Everyone is talking about it. It is devastating and it is entirely unsurprising. It is as ordinary as the air we breathe and unfunnily enough, this is how we come to face this harm.

By breathing. By the virtue of existing as female. 

I am afraid for my daughters. And I am angry too. This world is not kind, especially to women. And toxic masculinity and the patriarchy are not kind either. To anyone.

I don’t want to raise my daughters to hurry through the quiet streets at night, keys clutched tight, and four different exit routes mentally mapped out.

I don't want to raise my daughters to never leave the group, to hesitate before hopping in an Uber, and to always text their friends to make sure they got home okay.

I don't want to raise my daughters to question what they wear, to put their hair up instead of down, and to always have a polite, ready-made excuse.

I don't want to raise my daughters to have to do any of these things. To constantly monitor and adjust their behaviour when they’re just going about their lives so that nothing bad happens. Because if they don’t, it’s their fault then right?

But I probably will raise them to do all of these things. Because while women are still getting harmed every, single day by people's sons, then what choice do I have?

I also don't want to raise my daughters to do any of these things, because these rules don't actually work.

And that prospect is scary. You can follow the impossible rules about how much is too much and how short is too short and how late is too late all you like, but these rules don't actually keep women safe.

The only rule that will truly keep women safe is the one that's not for women to follow. Is it really too much to ask, even after comparing us to their cars or their beloved sisters, that men simply stop harming women?

And I don’t want to teach them what to do when it does happen.

Because it will happen, in some way, shape or form.

They’ll get hurt. It’s inevitable.

I don’t want them to have to console their friends, arms around their shoulders saying, “you could tell someone”, but both knowing that at best nothing would change, and at worst the shame and blame they’ve been forced to carry would get more suffocating.

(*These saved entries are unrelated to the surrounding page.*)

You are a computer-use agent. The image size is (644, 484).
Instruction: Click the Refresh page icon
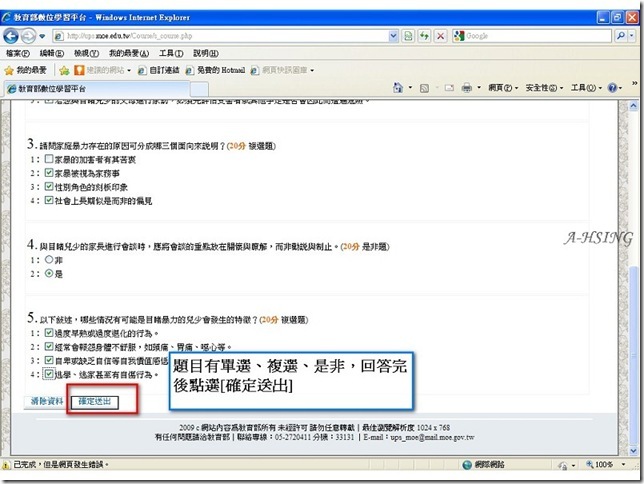pyautogui.click(x=424, y=36)
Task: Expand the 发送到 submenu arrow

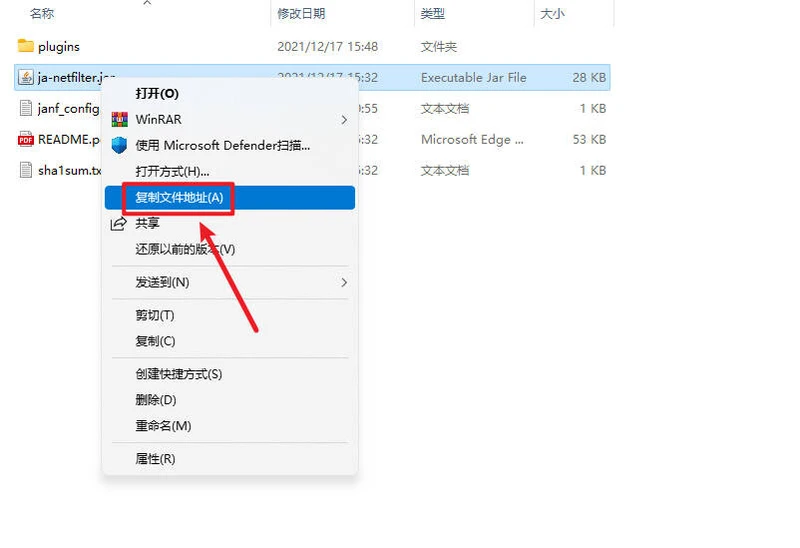Action: (x=344, y=282)
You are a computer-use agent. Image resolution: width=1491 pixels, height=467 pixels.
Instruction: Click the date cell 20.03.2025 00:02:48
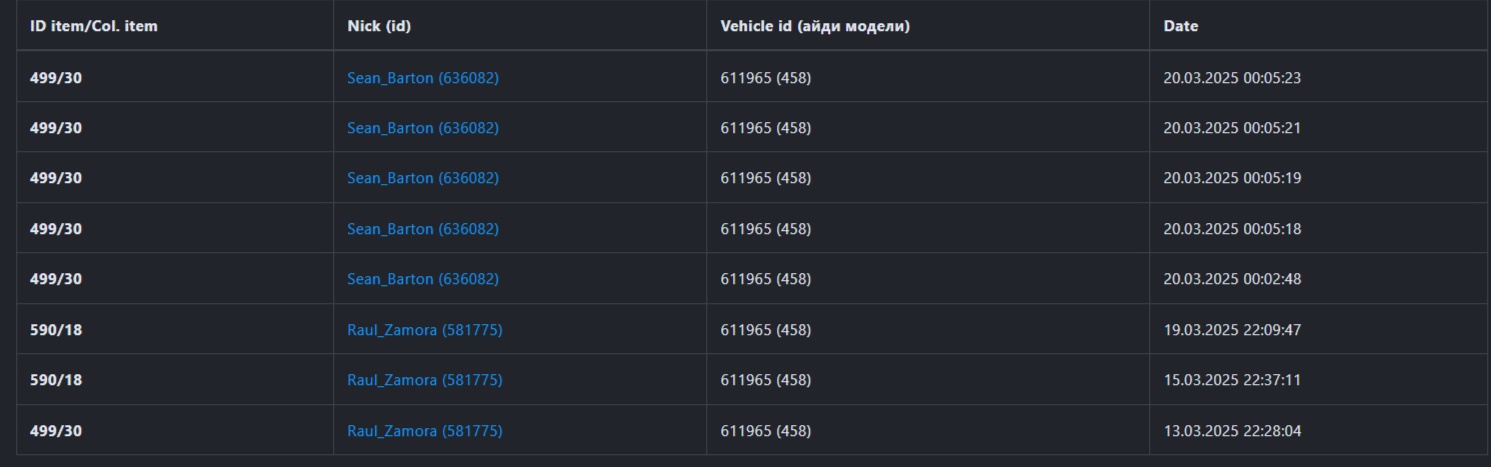1232,279
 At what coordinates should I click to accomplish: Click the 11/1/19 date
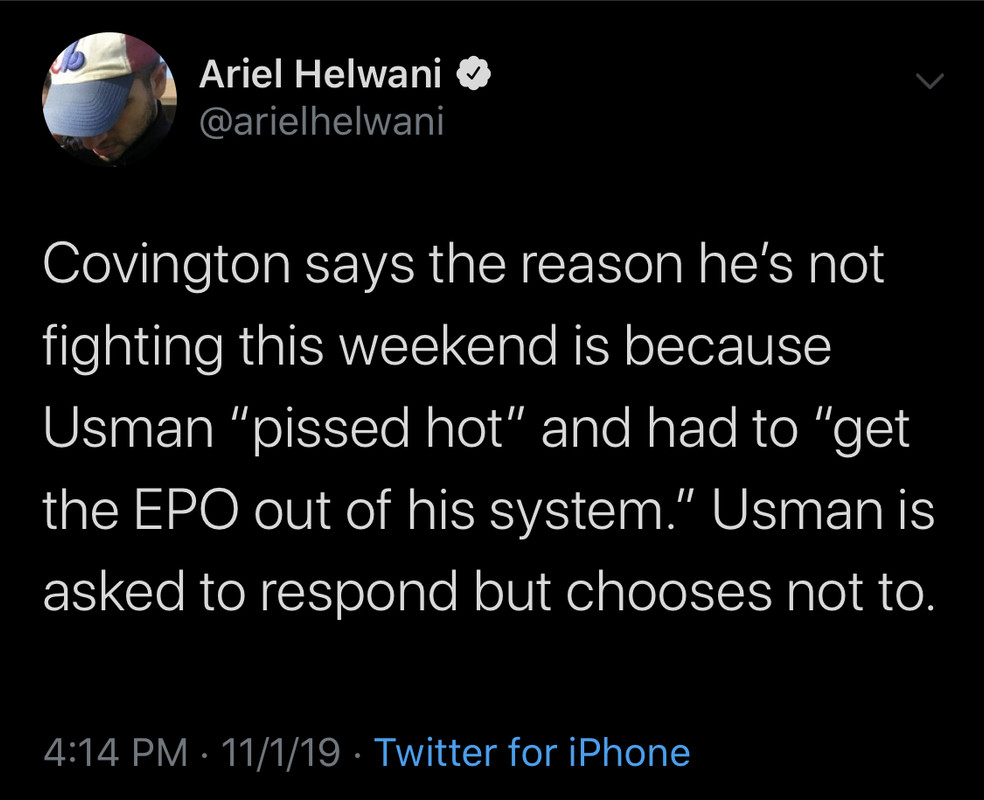point(281,752)
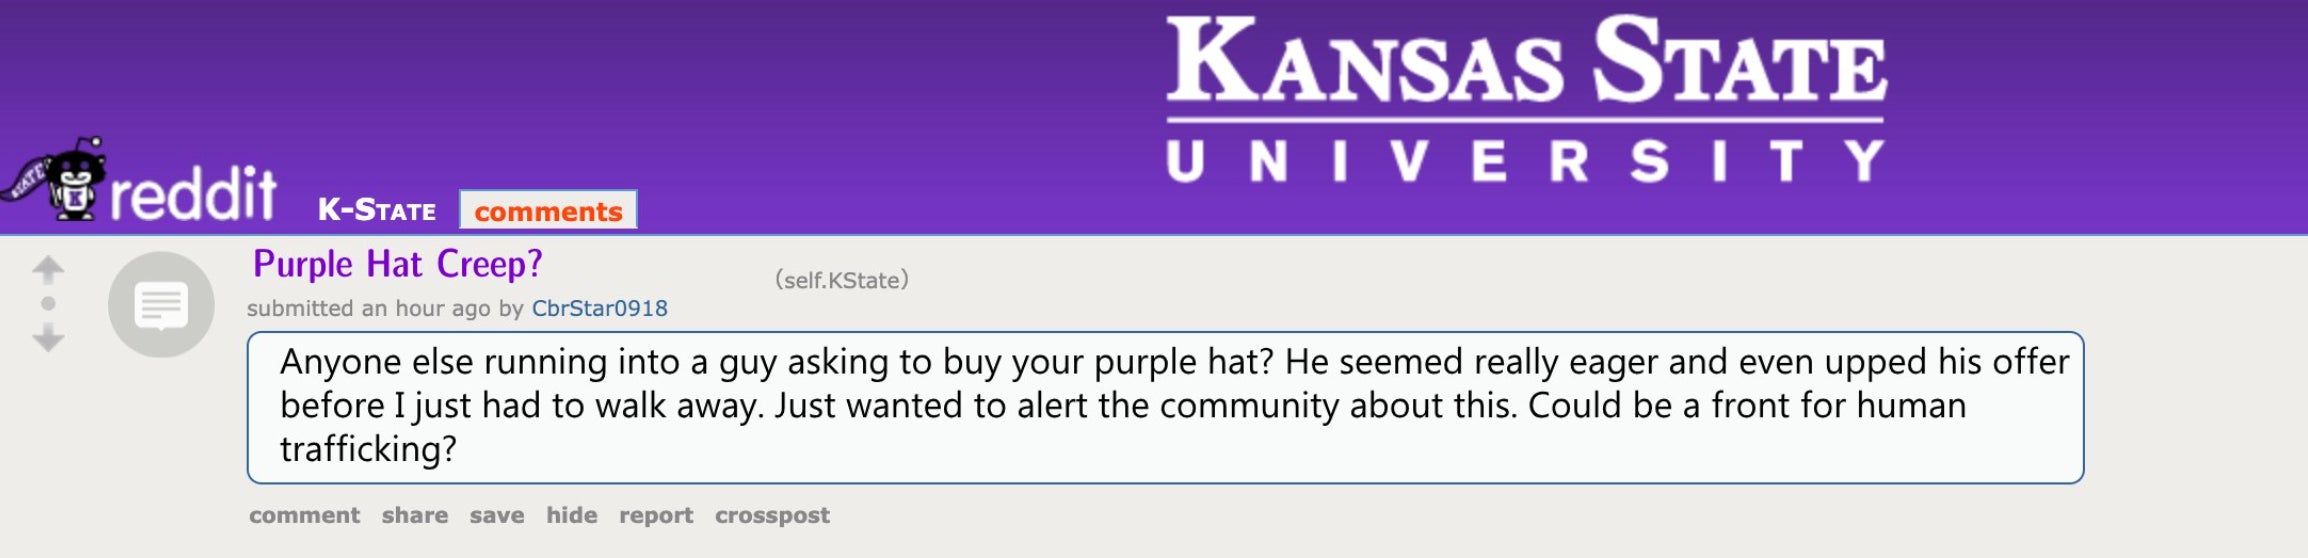Click the reddit wordmark in header

(x=193, y=193)
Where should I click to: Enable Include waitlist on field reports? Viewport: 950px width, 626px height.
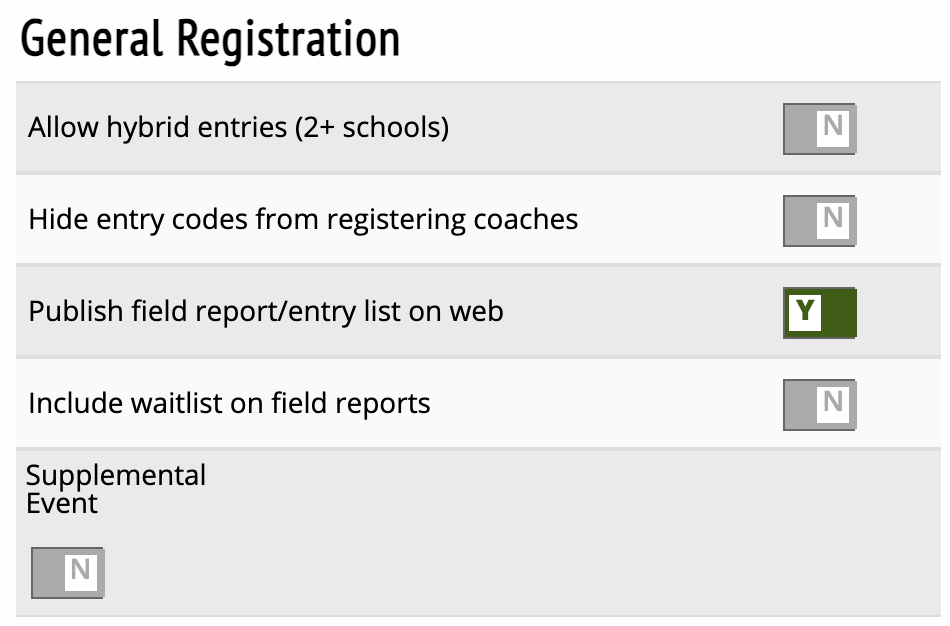(820, 404)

I want to keep them safe forever, but this is impossible. The world is a dangerous place.

And yet, the world is a whole lot more dangerous again for women without our privileges.

How do we keep our daughters safe in a system that endangers them simply for existing? How can I make sure that no harm comes to them when it’s everywhere around us? How can I reassure their hope when calling yourself a feminist isn’t the norm or default?

This isn’t just for Sarah Everard or Brittany Higgins. They are just two of many millions, most of whom you never hear about; a sea of unnamed survivors and victims. There are countless women and gender diverse folk who are harmed every minute of every day. By those who know them and by those who don’t. At work and at bars and at the park and at school and at university and at their friend’s house and at their relative’s house and at the gym and at campgrounds and at their own home.

It is within the perpetrator’s palms that the responsibility for change burns.